We know what is important, because we don’t just work in the field, we are the field. We know exactly what we can accomplish. We know how we can be useful because we exist in our movements and are part of these movements. We are not struggling with an existential problem of who we are or whether or not we are relevant. We know exactly where we want to go.

LGBTI work in Africa needs to be funded sustainably. A series of one-off emergency support or one- to two-year project support does not sustainably help, and can even be counterproductive. We need to start thinking long-term because our opponents are already investing for the long haul. Look at the anti-gay children's rallies that the Museveni government has sponsored in Kampala, for example. The global Christian right is a very powerful force that we have to contend with. American and other foreign Christian groups are investing seriously in anti-LGBTI work, and they are in Africa for the long haul. They are investing in an upcoming anti-LGBTI generation that will occupy the academic spaces, policy spaces, legislatures and judiciaries of our African continent. This should give us pause, because similar investments are not being made in African LGBTI movements. Instead of investing in systemic and structural changes, in law and policy reform, movement building and civil society strengthening, or social justice, the funding narrative is heavy on security and rescue.

African governments have a need to hold onto power now more than ever, and will increasingly use gay rights as a wedge issue. Pan-African organisations are trying to push back but with small pots of money, spending all their time fundraising. If the level of investment that we actually need were available, African activists could strategize and accomplish so much more.
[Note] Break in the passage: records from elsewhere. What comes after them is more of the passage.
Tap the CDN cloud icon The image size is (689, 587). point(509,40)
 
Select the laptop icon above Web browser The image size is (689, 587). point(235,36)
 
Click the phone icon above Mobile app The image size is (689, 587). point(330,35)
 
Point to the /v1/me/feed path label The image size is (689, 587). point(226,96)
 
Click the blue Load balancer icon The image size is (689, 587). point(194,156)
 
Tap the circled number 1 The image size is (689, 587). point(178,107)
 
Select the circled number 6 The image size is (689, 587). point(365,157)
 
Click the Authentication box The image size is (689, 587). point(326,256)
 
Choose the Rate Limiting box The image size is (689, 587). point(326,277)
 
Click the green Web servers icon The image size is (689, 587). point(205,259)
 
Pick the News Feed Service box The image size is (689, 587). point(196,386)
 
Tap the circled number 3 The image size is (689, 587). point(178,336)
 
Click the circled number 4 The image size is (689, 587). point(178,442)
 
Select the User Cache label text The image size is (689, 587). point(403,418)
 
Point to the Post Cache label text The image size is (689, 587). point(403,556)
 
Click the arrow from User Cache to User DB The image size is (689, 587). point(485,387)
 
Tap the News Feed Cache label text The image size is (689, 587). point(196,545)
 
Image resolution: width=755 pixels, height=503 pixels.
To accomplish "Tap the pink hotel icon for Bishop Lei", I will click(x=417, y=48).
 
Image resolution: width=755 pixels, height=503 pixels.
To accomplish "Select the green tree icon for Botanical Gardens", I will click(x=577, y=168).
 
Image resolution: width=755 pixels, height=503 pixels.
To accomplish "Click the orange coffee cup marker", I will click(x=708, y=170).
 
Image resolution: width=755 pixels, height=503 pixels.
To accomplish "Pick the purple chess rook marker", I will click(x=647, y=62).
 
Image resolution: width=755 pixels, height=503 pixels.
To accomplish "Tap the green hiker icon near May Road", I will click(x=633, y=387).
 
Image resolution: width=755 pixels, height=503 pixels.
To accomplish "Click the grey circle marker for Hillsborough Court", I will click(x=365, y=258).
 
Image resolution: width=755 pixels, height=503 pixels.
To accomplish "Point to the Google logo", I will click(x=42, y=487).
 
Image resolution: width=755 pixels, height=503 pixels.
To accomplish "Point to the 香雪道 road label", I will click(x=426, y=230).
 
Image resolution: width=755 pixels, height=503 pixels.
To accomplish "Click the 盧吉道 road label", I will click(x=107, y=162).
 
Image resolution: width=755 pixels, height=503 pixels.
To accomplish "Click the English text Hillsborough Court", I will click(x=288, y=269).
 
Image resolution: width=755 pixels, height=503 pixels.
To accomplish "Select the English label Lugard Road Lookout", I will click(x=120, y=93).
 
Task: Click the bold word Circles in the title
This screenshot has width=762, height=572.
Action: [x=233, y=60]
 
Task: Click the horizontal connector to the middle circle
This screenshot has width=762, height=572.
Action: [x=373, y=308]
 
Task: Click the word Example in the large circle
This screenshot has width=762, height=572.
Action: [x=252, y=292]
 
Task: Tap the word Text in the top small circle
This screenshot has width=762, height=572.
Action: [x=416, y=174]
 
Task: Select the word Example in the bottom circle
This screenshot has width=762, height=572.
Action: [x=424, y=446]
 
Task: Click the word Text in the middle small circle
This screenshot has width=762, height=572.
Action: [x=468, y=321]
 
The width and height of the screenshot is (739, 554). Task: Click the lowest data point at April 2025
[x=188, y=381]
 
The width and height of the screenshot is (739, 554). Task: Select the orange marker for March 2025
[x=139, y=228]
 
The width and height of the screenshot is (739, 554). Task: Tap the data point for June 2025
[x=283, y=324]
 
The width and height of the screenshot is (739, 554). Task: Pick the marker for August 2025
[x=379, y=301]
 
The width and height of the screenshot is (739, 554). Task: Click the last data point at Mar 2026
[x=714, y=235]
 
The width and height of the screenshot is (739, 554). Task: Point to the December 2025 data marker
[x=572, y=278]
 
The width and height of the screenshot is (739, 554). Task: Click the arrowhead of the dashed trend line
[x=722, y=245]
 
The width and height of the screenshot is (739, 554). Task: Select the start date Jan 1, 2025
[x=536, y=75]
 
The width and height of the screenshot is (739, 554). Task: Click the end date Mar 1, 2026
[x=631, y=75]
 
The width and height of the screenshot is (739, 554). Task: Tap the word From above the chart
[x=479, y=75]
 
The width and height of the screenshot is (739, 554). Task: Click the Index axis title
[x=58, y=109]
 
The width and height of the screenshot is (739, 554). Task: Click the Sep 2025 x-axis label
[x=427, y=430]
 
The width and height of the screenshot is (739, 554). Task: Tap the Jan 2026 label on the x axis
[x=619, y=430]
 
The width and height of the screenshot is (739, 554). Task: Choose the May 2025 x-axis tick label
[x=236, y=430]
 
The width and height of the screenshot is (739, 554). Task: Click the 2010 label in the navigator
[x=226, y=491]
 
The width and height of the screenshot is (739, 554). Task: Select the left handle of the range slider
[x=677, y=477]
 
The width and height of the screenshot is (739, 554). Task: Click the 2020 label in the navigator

Many western donors still see Africa as the 'dark continent.' They don’t know whom to trust, and they don’t believe that local actors are truly capable. 

So why don’t global funders invest sustainably? The problem is that many western donors still see Africa as the “dark continent”, a place where they are scared, uncomfortable and uncertain. They don’t know whom to trust, and they don’t believe that local actors are truly capable. They prefer to invest in global human rights organizations that will go on to identify and work with “local partners on the ground”. Instead of directly investing in an African designed strategy, for example, they pay for a few Africans to join a strategy session in Geneva or New York designed by global north organizations. Once there, the activists will likely articulate the agenda of the one who paid for their travel.

We must push against this fear of engagement. We cannot afford the time to let fear hold us back. Uganda’s Anti-Homosexuality Act was passed in early 2014, and UHAI immediately supported local activists to challenge their government in Uganda’s constitutional courts. This was an expensive investment. But we knew it was the right investment, and it paid off: the law was since overturned. But global funders that have the capacity to make large investments were shy and cautious about our choice of strategy. Many preferred to talk about support for rescue efforts instead.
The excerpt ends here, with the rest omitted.